**** DATA PROVIDED

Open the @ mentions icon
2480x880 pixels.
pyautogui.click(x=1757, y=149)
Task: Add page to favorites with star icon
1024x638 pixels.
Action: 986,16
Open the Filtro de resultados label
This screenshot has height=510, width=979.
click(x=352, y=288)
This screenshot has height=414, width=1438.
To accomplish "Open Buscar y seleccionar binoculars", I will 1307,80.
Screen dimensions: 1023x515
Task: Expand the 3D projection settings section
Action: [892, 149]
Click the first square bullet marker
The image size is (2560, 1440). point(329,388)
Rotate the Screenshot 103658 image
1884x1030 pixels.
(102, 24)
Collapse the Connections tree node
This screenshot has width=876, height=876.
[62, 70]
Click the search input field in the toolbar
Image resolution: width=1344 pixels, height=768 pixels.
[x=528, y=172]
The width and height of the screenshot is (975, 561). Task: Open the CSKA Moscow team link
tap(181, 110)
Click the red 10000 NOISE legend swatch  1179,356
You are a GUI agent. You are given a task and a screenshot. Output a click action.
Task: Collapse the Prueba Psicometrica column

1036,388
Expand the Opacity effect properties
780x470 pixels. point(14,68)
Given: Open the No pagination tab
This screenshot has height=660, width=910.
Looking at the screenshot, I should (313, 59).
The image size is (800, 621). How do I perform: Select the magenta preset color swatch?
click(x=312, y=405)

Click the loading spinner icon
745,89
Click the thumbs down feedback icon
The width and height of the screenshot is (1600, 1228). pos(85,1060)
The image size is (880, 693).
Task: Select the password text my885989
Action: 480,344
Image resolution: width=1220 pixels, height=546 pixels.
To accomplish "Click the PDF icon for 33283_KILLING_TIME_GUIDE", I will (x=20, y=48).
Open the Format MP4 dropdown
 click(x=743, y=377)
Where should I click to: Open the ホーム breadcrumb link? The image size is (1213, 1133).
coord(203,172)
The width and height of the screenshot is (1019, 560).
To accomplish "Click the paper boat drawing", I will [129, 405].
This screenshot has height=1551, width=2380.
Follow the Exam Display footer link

********

* PROBLEM TO WORK ON *
The answer should consist of the lines from the first line of the entries through the line with "Rotate the Screenshot 103658 image", copied exactly.

* OUTPUT *
Open the @ mentions icon
2480x880 pixels.
pyautogui.click(x=1757, y=149)
Task: Add page to favorites with star icon
1024x638 pixels.
Action: 986,16
Open the Filtro de resultados label
This screenshot has height=510, width=979.
click(x=352, y=288)
This screenshot has height=414, width=1438.
To accomplish "Open Buscar y seleccionar binoculars", I will 1307,80.
Screen dimensions: 1023x515
Task: Expand the 3D projection settings section
Action: [892, 149]
Click the first square bullet marker
The image size is (2560, 1440). point(329,388)
Rotate the Screenshot 103658 image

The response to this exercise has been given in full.